After starting the 2017 season with Jacksonville, the Marlins promoted García to the major leagues on April 14. Working as a relief pitcher, García led the team with 68 games played. He pitched to a 1–2 win–loss record with a 4.73 ERA in 53 1/3 innings. He was named the Marlins Rookie of the Year.

In 2018, García made the Marlins' Opening Day roster as a relief pitcher. On April 11, 2018, in his first major league start, García did not allow a hit in six innings pitched against the New York Mets. Through 12 appearances, 6 starts, he was 1–1 with a 4.41 ERA with 40 strikeouts in 66 innings before being sent down to AAA. Batters had a barrel percentage against him of 22%, putting him in the bottom 3% in that category, and he induced a strikeout percentage of 14.4%, in the bottom 4% in MLB.

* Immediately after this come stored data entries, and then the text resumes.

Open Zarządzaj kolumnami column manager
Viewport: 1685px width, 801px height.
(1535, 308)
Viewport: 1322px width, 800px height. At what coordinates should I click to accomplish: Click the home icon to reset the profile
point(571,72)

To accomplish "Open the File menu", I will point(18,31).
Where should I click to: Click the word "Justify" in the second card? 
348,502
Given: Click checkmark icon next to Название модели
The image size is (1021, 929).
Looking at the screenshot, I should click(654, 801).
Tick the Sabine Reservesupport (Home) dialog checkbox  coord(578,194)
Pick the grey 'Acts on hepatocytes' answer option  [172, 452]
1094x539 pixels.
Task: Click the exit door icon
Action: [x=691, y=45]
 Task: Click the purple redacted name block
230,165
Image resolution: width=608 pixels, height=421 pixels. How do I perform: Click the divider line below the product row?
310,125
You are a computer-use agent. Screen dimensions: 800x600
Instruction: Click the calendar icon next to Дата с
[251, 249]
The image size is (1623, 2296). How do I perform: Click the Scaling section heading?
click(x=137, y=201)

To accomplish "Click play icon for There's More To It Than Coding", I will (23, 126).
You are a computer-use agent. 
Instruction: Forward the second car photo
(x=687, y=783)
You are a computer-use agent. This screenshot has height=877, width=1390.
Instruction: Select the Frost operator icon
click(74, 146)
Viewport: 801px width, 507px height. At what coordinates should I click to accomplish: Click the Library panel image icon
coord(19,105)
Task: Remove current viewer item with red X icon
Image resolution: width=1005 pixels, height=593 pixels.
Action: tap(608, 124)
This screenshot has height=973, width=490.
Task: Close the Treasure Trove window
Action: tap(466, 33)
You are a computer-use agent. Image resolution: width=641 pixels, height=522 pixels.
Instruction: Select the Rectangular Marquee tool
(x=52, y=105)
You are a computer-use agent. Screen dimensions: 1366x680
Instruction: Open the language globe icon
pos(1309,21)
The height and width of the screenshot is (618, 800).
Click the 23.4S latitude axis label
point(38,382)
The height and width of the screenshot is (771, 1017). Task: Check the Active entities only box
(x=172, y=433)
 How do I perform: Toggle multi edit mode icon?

In 2019 with the Marlins he was 4–2 with a 3.02 ERA in 53 relief appearances covering 50.2 innings. García was designated for assignment by the Marlins on February 10, 2020.

===San Francisco Giants (2020–2022)===
García was claimed off waivers by the San Francisco Giants. He was superb for the Giants in 2020, pitching to a 0.49 ERA with a 19.2% strikeout rate across 18.1 innings of work in 19 games, with an 0.982 WHIP.

In the 2021 regular season, García was 6–3 with one save and a 2.63 ERA. He pitched in 58 relief appearances, pitching 68.2 innings in which he averaged 6.3 hits, 2.4 walks, and 8.9 strikeouts per 9 innings for an 0.961 WHIP. He inducted batters to chase his pitches that were out of the strike zone only 22.5% of the time, in the bottom 3% in MLB.

In 2022, García was 1–4 with one save and a 3.74 ERA in 58 relief appearances for the Giants, covering 65 innings. On November 15, García was designated for assignment by the Giants after they protected multiple prospects from the Rule 5 draft. On November 18, he was non–tendered and became a free agent.

===Pittsburgh Pirates (2023)===
On December 28, 2022, García signed a one-year, $2.5 million contract with the Pittsburgh Pirates. The deal also included a $3.25-million club option for 2024. He did not play in 2023 due to injury and the Pirates declined his club option, making him a free agent.

García spent the 2024–25 and 2025–26 offseasons pitching for the Toros del Este of the Dominican Winter League.

===Sultanes de Monterrey===
On May 29, 2026, García signed with the Sultanes de Monterrey of the Mexican League. In three appearances (one start) for the Sultanes, he struggled to a 15.75 ERA, allowing seven earned runs in just four innings pitched. On June 15, García was released by Monterrey.